I’m not exaggerating. I promise, as I scrolled through my Facebook news feed, the number of birthday wishes I received were equaled to or surpassed by the number of people who were marking the beginning of the holy season in the Southeast. There were numerous small businesses shutting down mid-afternoon and bringing in bar-b-que to mark the day they’d been waiting months for. People were leaving work early, or hopping on planes as they began their pilgrimages to the game. Honestly, down here in the South, the beginning of college football season is bigger than Christmas.

And I’m not talking about a small number of rogue fans. I can count on my two hands the number of people I know who are seriously engaged with the current presidential election cycle. However, I can count on one hand the people I know who are not college football fans. And by fans, I mean hard-core, flags-on-the-car fans.

Now, I have to acknowledge I do live in the heart of one of the most successful college football conferences in the country, the Southeastern Conference. I also live on the Mason-Dixon Line of one of the most intense and frequently beyond-comprehension college football rivalries in the country: Alabama and Auburn.

Even after being here over 20 years, I’m still amazed at the intensity of this rivalry. I know we often toss the words crazy, nuts, and insane around lightly. But honestly, those words apply to this historic clash. They might even be an understatement.

And then there are the urban legends. Like the fans who were livid when National Weather Service broke into an Alabama-Auburn game to alert viewers a tornado was bearing down on them. Honestly, there are too many colorful stories to recall.

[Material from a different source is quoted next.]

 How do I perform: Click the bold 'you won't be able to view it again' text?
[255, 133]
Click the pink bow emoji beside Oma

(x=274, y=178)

Truth is, when you live in Alabama, you are either for Auburn or Alabama. It’s just that simple. In fact, when someone asks you who you pull for, if you were to respond something like Oklahoma, they’d look at you like you were an alien. Like you’d just crawled out of an egg-shaped spaceship with rainbow suspenders on. Here you’re either Tide or Tiger, and you’re dead-dog serious about it.

Nope, we don’t care where you actually went to college. You live in Alabama now and you have to choose. So what’s it going to be? Alabama or Auburn?

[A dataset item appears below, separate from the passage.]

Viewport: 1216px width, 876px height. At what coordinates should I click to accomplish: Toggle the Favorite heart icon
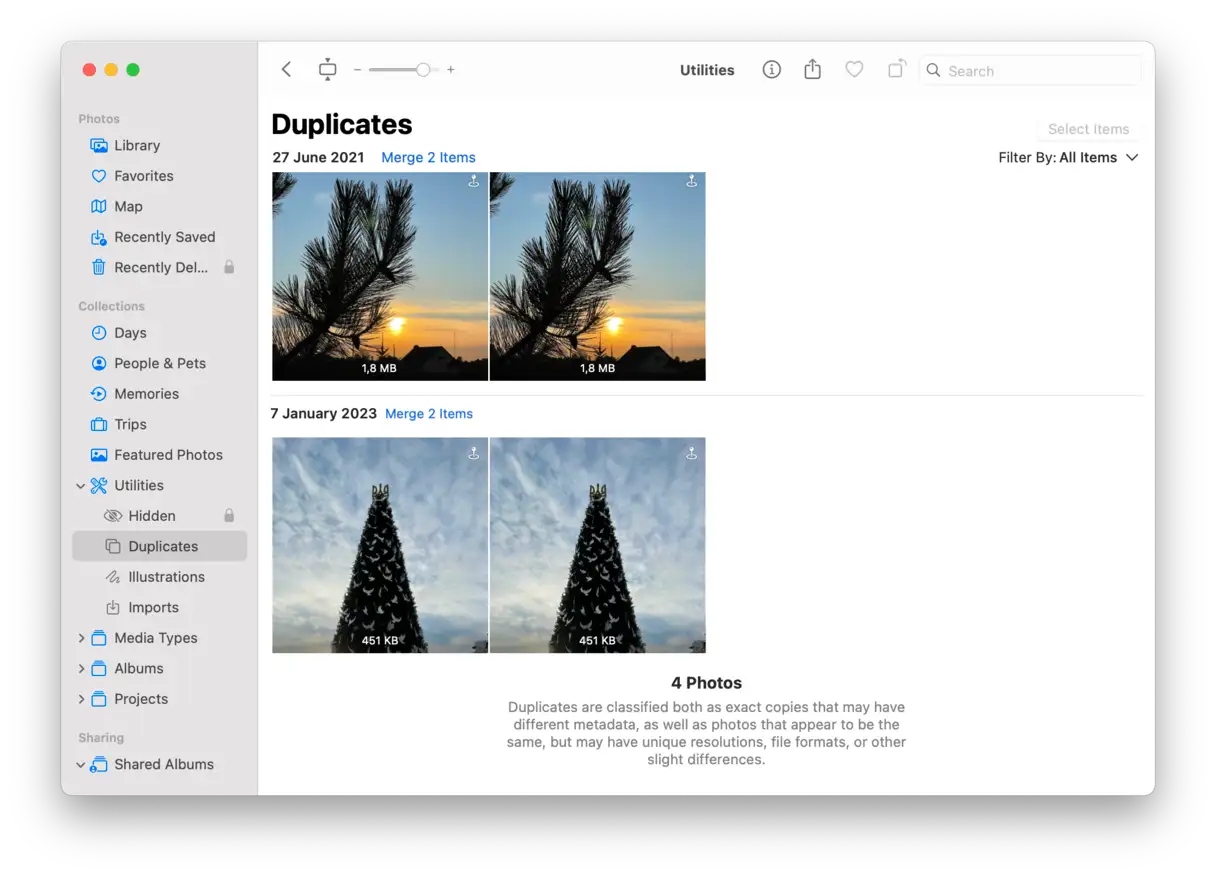pos(854,70)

It’s not just the Southeast, mind you. My mother lives in Oregon and there are lots of people there who quack like ducks. I grew up in Middle Tennessee where many residents’ blood runneth orange. And I’m sure folks in Austin, College Station, Columbus, South Bend, and Tallahassee would swear on their family Bible their devotion to their team is unmatched.

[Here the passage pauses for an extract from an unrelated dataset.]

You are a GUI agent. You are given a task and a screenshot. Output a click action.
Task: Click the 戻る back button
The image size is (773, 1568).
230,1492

Some families just have long-standing traditions of being for one team or the other, perhaps as a result of some distant connection to the school. I’ve known many angst-filled teenagers who decided to rebel against their parents by cheering for the “other” team. And many parents who’ll just say the kid “turned out bad” because of it.

What I find curious is, and I can only base on my unscientific observations here in Alabama, you don’t have to actually have attended the school to be a dyed-in-the-wool fan. While many of the fans are former students, some of the most zealous fans have never set foot on their team’s campus for anything other than a ballgame. But their devotion to their team is as powerful and true as anyone who walked across the stage at the university.

So why such passion about a game almost none of us have played, being played by players we don’t know and will probably never meet, who play for a school we didn’t attend?

Maybe we desperately need a distraction from the stress and trials of everyday life. Maybe we need to lose ourselves ten weekends every fall in the pageantry and energy that is college football. Maybe we want to associate with something successful, and feel the rush and accomplishment of victory. Maybe college football fills some deep psychological void in our lives.

Or maybe we enjoy the camaraderie with fellow fans, like the tailgate gatherings or saying “War Eagle” when you see someone wearing Auburn colors. Maybe we get warm fuzzies from knowing the name of Auburn’s pre-game-soaring eagle, or the significance of a box of laundry detergent and a roll of toilet paper. Maybe we love the thrill of sitting down on a Saturday night, glued to the television, to watch something so incredibly unpredictable and exciting, and yet so immensely personal.

Maybe all this brouhaha isn’t rooted in some dark psychiatric need after all. Maybe, just maybe, we love college football because it’s just so darn much fun.


Amy Wright is a freelance writer based in Birmingham, Alabama. She’s a graduate of the University of the South at Sewanee, and has more than 20 years of marketing, advertising, and editorial writing experience. If you bank, use a cell phone, go to a hospital, attend a university, drink coffee, or eat snack cakes in the Southeastern United States, you’ve probably read something she’s written. But her greatest experience, by far, has been the intensely rewarding and truly humbling seventeen years of raising her special needs children with her beloved husband.